Segment Start: SOURCE TEXT

Frustrated by all the pain points in their process, OzTREKK reached out to my employer at the time, StayShure, to explore a potential solution. As the design lead, I guided our team in identifying an opportunity to create a unified student portal that would streamline key aspects of the student experience. Our goal was to reduce advisor workload, improve Salesforce workflows, and deliver a more user-centred experience for their students and applicants.



Research and Exploration

To understand the challenges faced by students and advisors, we began by conducting stakeholder interviews, reviewing existing workflows, and mapping the application journey. The goal was to uncover pain points, inefficiencies, and unmet needs across the student and staff experience. Through this discovery process, it became clear that the lack of centralized communication and progress tracking was a major source of friction. These insights shaped the foundation of the portal’s core features and helped prioritize what we needed to focus on in the design.


What actions were our users taking?

It was important to understand the actions users were taking. Our team wanted to scope how large the project could become, identify redundant actions, locate missing actions, review content, ideate flows and understand information hierarchy.

We started with leads and prospects. This led to discovering how users were registering for OzTREKK’s services and enrolling in each of their different student portals. We found users had to go through multiple sign-up forms and email verifications. Many of OzTREKK’s current solutions had poor UX as well which led to a lot of support inquiries in the early stages of a student’s journey with OzTREKK. By simplifying all the student portals down to one platform, we could save students time in redundant signup processes and the OzTREKK 
team days if not weeks in support inquiries.



Next we reviewed all the screens, states, workflows, and actions that were part of their current workflow and student portals. We looked at user visibility as well. In this process, we were able to quickly figure out what pages/features were needed, which ones could be consolidated, what’s missing and what needed to be added.





Early in the process, it was clear there’d be a need for three user types. We looked at how students worked through the process and did not see enough differentiation to justify multiple different user types. However, with staff accounts there was a clear distinction between a person’s role in their user behaviours and actions. We designed one for students and two for staff. Various pages would not be visible to students. Some features would need to be segmented depending on the type of staff you are.




Design

The primary goal of the OzTREKK Student Portal was to create a centralized experience for students applying to Australian universities. The design needed to reduce confusion, improve task visibility, and support better communication between students and advisors.

From a business perspective, the portal also needed to streamline internal workflows, reduce manual tracking, and scale effectively across multiple programs and partner schools. These goals guided every design decision we made, from layout and interaction patterns to design system planning and component reuse.

Segment End: SOURCE TEXT

# REQUEST 1:
Reproduce the passage of the OzTREKK portal case study from "To understand the challenges" up to and including "our users taking?".

Segment Start: RECORDS FOR PROCESSING

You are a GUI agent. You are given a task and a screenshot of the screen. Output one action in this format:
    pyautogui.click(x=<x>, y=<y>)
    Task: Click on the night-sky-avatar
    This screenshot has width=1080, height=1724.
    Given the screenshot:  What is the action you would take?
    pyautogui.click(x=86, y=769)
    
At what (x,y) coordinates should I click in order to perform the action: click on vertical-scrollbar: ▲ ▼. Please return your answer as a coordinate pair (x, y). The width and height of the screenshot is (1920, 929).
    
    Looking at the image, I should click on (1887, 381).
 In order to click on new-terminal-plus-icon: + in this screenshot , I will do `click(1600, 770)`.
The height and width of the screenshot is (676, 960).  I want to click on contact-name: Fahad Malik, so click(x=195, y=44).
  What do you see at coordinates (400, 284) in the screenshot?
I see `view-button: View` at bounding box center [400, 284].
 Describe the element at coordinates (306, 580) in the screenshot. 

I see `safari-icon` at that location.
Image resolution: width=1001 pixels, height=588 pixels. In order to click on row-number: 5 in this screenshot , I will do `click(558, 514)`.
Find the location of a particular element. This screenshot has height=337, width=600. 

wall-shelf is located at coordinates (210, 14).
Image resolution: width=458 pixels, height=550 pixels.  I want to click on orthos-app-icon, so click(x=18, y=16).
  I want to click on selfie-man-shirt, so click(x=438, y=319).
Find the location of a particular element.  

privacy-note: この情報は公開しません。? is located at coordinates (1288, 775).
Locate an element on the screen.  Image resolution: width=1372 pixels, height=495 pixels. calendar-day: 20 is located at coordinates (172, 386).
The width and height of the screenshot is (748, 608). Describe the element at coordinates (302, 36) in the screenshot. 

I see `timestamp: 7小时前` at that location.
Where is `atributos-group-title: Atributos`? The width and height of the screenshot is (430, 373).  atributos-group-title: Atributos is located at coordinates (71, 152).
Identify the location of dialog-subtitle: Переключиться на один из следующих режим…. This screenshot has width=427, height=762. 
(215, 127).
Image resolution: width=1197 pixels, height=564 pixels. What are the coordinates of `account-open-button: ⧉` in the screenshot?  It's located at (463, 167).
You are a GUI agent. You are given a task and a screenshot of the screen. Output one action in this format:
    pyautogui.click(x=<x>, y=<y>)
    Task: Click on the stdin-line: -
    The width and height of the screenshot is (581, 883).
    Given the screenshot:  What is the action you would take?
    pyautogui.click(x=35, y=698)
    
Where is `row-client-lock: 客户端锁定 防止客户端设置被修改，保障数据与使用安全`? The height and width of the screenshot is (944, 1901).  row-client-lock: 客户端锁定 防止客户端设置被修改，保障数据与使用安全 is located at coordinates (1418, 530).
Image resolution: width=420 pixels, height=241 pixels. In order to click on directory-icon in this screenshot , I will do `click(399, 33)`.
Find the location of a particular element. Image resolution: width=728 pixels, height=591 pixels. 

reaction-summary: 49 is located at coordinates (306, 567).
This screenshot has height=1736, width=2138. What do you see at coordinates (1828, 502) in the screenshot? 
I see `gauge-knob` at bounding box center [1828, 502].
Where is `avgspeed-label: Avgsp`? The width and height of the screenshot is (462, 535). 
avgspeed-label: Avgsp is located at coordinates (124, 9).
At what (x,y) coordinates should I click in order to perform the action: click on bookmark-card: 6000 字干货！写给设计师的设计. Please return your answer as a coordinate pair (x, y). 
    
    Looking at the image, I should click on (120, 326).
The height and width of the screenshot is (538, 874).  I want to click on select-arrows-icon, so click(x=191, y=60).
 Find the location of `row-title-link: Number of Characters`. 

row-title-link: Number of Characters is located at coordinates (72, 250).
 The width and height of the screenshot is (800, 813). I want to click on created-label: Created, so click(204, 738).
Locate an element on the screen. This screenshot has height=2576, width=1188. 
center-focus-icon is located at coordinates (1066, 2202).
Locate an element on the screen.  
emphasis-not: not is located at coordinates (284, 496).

Segment End: RECORDS FOR PROCESSING

# REQUEST 2:
Write out the lines of the records from the line with "Image resolution: width=420" up to and including the line with "avgspeed-label: Avgsp is".

# YOUR SOLUTION 1:
To understand the challenges faced by students and advisors, we began by conducting stakeholder interviews, reviewing existing workflows, and mapping the application journey. The goal was to uncover pain points, inefficiencies, and unmet needs across the student and staff experience. Through this discovery process, it became clear that the lack of centralized communication and progress tracking was a major source of friction. These insights shaped the foundation of the portal’s core features and helped prioritize what we needed to focus on in the design.


What actions were our users taking?

# YOUR SOLUTION 2:
Image resolution: width=420 pixels, height=241 pixels. In order to click on directory-icon in this screenshot , I will do `click(399, 33)`.
Find the location of a particular element. Image resolution: width=728 pixels, height=591 pixels. 

reaction-summary: 49 is located at coordinates (306, 567).
This screenshot has height=1736, width=2138. What do you see at coordinates (1828, 502) in the screenshot? 
I see `gauge-knob` at bounding box center [1828, 502].
Where is `avgspeed-label: Avgsp`? The width and height of the screenshot is (462, 535). 
avgspeed-label: Avgsp is located at coordinates (124, 9).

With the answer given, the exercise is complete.